Bunt nicht Grün für die Bienen an den Straßen

Bestäuber: 76 Prozent der Bestäubung übernehmen die Honigbienen. Aber sie brauchen genügend Flächen mit Blüten. Foto: Demmler

Wenn an allen Kreisstraßen in Rhön-Grabfeld links und rechts der Fahrbahn ein etwa zweieinhalb Meter breiter Streifen bleiben würde, auf dem Wildblumen blühen – Straßenbegleitbunt statt Straßenbegleitgrün –, dann wären das rund 175 Hektar zusätzlicher Fläche, die den 2363 Bienenvölkern der 329 Imker im Landkreis zur Verfügung stünden, um Nektar und Pollen zu sammeln.

Das hat die Vorsitzende des Kreisimkerverbandes, Annette Seehaus-Arnold aus Burglauer, überschlägig berechnet. Die Zahl stellte sie im Umweltausschuss des Landkreises vor. Dort warb sie um Verständnis für die Imkerei und vor allem die Bienen. Ein wichtiges Thema, wie Landrat Thomas Habermann fand, wichtig für das persönliche Lebensumfeld.

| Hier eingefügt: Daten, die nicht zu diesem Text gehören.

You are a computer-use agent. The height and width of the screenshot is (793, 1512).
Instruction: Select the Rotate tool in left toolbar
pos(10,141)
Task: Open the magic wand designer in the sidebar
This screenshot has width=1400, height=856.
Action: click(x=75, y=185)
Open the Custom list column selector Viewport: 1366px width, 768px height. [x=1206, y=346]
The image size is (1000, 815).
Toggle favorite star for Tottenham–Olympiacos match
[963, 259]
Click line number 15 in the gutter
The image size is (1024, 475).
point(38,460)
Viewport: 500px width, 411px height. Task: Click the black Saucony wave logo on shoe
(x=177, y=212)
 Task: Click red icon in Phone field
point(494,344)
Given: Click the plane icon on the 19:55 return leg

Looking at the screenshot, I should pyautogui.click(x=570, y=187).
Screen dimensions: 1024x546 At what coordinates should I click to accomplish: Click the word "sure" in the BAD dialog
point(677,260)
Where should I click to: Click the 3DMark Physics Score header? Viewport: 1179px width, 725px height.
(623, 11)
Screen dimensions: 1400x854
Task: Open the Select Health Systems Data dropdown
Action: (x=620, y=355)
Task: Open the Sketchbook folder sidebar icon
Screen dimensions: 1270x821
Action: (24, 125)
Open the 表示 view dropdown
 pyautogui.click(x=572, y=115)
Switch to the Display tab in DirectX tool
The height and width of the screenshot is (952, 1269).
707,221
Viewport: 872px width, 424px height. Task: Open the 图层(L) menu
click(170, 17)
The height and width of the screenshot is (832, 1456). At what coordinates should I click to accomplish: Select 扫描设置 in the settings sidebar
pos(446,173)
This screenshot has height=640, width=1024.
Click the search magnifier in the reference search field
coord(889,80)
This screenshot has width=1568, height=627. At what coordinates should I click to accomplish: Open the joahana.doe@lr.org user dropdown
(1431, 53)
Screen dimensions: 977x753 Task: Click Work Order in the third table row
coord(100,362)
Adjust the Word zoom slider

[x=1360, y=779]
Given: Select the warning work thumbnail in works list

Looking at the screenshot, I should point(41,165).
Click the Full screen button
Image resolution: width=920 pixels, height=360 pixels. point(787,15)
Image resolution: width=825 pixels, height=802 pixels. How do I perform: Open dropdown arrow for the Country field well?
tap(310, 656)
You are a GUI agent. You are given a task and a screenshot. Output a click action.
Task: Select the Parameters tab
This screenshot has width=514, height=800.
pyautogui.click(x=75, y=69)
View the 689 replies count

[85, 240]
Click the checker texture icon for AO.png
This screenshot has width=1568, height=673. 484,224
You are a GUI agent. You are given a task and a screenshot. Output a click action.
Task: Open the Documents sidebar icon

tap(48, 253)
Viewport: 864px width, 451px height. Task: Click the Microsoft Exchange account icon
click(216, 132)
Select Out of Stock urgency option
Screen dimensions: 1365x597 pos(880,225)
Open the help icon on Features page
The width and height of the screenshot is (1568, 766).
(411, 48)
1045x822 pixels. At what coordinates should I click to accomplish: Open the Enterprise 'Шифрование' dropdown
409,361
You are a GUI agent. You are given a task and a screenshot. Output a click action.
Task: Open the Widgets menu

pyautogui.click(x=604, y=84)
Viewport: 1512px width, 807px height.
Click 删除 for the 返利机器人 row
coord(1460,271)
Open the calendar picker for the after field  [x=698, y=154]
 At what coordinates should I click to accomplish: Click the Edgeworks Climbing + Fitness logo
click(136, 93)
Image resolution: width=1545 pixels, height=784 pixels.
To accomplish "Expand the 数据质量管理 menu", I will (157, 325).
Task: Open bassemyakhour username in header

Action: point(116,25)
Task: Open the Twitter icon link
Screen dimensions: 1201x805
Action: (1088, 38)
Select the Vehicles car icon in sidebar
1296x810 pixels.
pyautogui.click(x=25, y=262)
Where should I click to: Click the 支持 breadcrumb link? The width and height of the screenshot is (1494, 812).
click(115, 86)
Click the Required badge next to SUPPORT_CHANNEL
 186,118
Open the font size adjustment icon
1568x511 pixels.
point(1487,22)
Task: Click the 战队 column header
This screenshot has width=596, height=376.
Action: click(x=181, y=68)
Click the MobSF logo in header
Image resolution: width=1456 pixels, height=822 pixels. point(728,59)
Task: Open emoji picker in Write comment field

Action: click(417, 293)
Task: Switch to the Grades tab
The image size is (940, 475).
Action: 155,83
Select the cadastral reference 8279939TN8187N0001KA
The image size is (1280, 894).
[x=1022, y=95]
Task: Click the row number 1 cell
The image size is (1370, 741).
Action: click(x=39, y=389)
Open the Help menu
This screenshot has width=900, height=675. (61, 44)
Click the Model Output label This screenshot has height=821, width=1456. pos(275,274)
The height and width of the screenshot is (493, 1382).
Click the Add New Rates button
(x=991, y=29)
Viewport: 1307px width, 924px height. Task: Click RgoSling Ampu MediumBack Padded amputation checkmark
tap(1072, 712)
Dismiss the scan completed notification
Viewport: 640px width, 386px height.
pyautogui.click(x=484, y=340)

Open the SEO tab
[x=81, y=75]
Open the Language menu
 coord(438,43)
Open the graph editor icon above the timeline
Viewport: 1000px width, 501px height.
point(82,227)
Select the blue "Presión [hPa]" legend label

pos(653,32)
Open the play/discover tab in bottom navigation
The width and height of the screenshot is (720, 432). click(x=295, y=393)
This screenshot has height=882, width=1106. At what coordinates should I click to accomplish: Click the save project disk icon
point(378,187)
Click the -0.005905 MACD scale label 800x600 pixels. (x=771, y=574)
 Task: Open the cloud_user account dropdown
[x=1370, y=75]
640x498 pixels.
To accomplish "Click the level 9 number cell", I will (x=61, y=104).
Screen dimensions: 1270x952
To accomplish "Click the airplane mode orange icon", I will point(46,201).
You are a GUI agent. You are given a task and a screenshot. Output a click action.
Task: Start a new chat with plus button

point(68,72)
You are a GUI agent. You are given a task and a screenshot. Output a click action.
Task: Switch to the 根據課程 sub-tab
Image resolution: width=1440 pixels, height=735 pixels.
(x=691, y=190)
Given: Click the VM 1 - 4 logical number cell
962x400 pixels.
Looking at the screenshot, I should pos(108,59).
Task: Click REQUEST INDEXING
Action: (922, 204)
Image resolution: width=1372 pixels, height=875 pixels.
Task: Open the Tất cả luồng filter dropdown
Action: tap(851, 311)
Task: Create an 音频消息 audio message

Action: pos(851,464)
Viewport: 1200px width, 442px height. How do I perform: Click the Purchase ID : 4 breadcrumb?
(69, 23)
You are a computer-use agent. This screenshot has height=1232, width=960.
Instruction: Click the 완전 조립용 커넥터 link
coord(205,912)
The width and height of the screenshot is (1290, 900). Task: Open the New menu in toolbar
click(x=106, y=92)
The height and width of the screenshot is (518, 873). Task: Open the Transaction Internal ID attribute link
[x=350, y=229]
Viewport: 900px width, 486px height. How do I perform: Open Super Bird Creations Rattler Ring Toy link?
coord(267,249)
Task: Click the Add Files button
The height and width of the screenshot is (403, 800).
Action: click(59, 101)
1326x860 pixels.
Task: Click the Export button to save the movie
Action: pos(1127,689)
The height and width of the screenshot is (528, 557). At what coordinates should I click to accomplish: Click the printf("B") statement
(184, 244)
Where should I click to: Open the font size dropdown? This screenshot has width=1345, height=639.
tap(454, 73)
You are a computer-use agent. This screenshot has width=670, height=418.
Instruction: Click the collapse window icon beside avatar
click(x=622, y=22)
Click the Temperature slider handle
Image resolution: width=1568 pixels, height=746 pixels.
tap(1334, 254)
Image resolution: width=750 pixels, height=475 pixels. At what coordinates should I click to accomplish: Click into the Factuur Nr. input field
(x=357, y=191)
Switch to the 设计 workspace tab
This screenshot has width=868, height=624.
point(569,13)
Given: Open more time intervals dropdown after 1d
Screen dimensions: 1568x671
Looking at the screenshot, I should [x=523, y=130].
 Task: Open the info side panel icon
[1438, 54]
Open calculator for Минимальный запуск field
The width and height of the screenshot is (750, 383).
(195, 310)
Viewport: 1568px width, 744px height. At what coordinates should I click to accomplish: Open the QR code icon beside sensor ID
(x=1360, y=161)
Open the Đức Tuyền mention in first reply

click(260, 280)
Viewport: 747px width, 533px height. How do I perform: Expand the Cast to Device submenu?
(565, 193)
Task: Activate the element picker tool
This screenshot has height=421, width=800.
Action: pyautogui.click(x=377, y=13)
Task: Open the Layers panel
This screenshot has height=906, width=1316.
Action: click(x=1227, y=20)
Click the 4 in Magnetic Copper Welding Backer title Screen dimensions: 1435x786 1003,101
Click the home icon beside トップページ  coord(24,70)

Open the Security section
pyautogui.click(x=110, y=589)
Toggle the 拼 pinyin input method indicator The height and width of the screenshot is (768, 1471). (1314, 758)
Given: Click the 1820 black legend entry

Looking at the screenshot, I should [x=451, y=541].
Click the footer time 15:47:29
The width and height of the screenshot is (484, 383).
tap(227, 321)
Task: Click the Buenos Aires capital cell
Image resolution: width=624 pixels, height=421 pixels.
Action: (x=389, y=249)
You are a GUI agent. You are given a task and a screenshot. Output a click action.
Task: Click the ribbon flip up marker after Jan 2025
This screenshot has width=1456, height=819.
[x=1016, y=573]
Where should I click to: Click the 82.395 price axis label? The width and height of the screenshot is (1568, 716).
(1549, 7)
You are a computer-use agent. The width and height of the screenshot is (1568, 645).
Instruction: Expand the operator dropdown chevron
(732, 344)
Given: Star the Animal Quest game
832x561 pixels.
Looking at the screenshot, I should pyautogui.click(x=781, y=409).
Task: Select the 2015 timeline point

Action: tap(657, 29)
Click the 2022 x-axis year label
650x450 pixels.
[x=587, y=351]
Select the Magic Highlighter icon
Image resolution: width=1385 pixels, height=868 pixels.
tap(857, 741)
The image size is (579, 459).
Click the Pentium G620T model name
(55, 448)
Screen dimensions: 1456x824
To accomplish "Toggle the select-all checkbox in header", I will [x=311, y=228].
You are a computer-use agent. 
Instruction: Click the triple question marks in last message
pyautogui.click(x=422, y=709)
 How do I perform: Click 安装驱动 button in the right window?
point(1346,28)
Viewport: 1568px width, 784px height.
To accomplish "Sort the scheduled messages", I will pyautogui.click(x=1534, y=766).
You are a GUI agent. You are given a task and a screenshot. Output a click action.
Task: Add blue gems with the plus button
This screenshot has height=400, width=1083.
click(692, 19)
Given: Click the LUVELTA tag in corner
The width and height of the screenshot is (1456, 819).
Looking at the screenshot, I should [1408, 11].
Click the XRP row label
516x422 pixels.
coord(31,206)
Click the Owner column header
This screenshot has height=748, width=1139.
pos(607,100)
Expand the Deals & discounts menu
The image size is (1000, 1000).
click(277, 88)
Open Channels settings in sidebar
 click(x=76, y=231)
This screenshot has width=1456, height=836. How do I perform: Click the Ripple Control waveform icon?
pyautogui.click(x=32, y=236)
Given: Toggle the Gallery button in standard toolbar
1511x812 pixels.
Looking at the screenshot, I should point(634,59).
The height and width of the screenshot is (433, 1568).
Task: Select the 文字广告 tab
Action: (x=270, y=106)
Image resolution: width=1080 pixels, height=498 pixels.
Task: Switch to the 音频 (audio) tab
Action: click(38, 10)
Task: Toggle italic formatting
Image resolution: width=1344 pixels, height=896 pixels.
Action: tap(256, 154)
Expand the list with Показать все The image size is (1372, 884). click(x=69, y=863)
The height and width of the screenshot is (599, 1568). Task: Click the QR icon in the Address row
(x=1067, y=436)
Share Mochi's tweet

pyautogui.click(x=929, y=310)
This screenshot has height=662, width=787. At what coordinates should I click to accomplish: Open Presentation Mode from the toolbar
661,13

Denn schließlich, so Seehaus-Kirchner, übernehmen die Honigbienen rund 76 Prozent der Bestäubung in der Natur. Ohne Bienen gäbe es ein enormes Problem bei der Fruchtbarkeit. Den Wert dieser Bestäubungsarbeit hätten Untersuchungen mit einem volkswirtschaftlichen Wert von rund zwei Milliarden Euro pro Jahr in der Bundesrepublik beziffert.

Gegen die Eintönigkeit

Um den Bienen, auch deren Wildformen, zu helfen, schlug sie vor, hier und dort einige vielleicht an sich sowieso schwer zu bewirtschaftende Flächen als farbige Tupfer in der manchmal eintönigen wirtschaftlichen Kulturfläche als blühende Inseln stehen zu lassen und so den Bienen zu helfen.